§ **SOURCE DATA**
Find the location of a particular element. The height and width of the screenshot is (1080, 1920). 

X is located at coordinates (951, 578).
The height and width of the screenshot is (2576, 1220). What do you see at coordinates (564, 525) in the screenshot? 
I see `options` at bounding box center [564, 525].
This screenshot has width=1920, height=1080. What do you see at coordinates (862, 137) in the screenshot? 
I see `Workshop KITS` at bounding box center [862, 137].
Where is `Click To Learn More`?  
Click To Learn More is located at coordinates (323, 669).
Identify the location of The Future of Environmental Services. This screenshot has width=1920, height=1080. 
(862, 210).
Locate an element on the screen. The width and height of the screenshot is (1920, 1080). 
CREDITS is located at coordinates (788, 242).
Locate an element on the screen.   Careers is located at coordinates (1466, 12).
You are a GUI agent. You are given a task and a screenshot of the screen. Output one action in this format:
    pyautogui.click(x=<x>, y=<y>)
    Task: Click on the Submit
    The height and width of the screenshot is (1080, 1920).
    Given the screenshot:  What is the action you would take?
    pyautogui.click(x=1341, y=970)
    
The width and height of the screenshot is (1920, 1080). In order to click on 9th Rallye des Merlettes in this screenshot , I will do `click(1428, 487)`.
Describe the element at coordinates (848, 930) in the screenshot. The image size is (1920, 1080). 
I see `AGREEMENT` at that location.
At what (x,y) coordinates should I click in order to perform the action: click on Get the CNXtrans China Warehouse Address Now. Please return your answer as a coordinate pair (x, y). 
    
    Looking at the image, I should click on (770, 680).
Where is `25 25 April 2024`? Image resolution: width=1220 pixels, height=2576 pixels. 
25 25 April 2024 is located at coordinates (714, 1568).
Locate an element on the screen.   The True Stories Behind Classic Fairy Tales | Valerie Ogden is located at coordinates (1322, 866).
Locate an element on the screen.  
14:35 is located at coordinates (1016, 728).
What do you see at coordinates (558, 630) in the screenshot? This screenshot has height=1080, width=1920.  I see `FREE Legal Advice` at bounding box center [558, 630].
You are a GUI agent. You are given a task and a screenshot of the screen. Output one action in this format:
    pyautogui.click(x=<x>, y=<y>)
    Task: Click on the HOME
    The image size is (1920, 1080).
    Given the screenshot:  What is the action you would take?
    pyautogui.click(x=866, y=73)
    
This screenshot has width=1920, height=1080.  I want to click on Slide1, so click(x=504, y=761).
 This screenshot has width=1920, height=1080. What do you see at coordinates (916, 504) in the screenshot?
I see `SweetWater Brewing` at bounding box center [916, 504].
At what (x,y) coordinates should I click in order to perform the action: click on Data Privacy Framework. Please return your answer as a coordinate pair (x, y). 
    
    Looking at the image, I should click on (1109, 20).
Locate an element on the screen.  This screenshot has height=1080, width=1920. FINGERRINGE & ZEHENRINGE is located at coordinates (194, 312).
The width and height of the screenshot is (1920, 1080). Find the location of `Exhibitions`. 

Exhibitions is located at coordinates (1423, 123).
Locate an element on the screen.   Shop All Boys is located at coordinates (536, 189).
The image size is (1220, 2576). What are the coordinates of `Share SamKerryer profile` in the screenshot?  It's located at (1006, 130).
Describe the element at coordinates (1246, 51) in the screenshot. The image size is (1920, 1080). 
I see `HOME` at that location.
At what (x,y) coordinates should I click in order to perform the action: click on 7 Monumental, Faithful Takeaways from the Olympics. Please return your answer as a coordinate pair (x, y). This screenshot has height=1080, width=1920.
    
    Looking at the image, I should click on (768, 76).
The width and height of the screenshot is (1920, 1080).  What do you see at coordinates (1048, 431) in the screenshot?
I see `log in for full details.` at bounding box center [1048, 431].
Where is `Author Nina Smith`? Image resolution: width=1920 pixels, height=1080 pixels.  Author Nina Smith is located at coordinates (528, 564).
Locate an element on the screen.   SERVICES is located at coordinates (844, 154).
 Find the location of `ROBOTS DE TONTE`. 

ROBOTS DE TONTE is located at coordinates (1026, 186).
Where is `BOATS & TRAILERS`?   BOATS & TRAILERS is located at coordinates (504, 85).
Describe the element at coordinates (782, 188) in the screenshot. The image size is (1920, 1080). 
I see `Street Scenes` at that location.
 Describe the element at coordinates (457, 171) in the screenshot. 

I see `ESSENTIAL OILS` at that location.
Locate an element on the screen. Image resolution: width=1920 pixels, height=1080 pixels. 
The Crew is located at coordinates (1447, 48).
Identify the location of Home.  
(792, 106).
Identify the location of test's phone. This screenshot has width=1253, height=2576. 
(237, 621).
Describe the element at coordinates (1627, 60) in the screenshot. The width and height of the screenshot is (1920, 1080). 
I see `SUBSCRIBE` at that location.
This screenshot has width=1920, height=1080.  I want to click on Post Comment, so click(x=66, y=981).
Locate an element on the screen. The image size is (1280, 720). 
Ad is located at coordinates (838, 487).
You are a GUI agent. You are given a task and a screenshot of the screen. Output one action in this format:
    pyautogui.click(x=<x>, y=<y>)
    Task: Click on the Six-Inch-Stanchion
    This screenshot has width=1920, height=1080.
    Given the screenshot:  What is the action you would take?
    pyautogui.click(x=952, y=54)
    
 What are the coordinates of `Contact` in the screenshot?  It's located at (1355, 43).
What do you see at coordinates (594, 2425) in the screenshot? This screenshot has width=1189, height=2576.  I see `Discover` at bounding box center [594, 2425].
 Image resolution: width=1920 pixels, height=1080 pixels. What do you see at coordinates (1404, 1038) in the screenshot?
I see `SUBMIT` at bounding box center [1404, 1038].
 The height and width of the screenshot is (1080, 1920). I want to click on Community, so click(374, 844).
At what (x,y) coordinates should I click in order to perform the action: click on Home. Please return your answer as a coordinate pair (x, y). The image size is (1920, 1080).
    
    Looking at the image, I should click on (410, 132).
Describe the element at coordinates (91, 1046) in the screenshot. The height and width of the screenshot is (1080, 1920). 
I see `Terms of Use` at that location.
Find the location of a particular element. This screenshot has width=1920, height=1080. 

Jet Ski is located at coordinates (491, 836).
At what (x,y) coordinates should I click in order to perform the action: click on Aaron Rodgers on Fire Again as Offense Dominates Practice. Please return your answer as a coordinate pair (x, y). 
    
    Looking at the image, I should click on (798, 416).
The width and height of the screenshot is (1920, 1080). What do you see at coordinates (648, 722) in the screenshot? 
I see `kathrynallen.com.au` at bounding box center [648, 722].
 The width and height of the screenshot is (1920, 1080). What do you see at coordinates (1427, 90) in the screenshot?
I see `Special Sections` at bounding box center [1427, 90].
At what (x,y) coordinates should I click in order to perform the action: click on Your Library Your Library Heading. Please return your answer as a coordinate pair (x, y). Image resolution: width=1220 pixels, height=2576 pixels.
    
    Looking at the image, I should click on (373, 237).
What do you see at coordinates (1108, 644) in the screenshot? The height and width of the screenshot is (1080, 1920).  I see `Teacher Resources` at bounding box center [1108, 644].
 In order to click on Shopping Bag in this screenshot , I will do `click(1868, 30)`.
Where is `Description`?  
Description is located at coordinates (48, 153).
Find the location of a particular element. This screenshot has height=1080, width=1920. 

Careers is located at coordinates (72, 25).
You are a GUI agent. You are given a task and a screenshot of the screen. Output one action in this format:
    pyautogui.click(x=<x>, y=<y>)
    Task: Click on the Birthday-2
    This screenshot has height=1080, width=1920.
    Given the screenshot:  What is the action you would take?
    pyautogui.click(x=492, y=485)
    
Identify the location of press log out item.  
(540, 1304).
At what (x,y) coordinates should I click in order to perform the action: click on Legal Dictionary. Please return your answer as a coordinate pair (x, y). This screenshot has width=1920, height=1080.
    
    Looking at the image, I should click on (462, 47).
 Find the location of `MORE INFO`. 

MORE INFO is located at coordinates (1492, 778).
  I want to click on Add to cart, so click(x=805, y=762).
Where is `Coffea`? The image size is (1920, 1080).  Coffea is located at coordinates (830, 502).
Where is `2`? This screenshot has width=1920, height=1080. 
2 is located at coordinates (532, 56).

§ **WRITTEN PROBLEM**
Reproduce the rows above verbatim, starting from the first line and ending with the line that contains "CREDITS is located at coordinates (788, 242).", including both of these lines.

§ **ANSWER FOR THE TASK**
Find the location of a particular element. The height and width of the screenshot is (1080, 1920). 

X is located at coordinates (951, 578).
The height and width of the screenshot is (2576, 1220). What do you see at coordinates (564, 525) in the screenshot? 
I see `options` at bounding box center [564, 525].
This screenshot has width=1920, height=1080. What do you see at coordinates (862, 137) in the screenshot? 
I see `Workshop KITS` at bounding box center [862, 137].
Where is `Click To Learn More`?  
Click To Learn More is located at coordinates (323, 669).
Identify the location of The Future of Environmental Services. This screenshot has width=1920, height=1080. 
(862, 210).
Locate an element on the screen. The width and height of the screenshot is (1920, 1080). 
CREDITS is located at coordinates (788, 242).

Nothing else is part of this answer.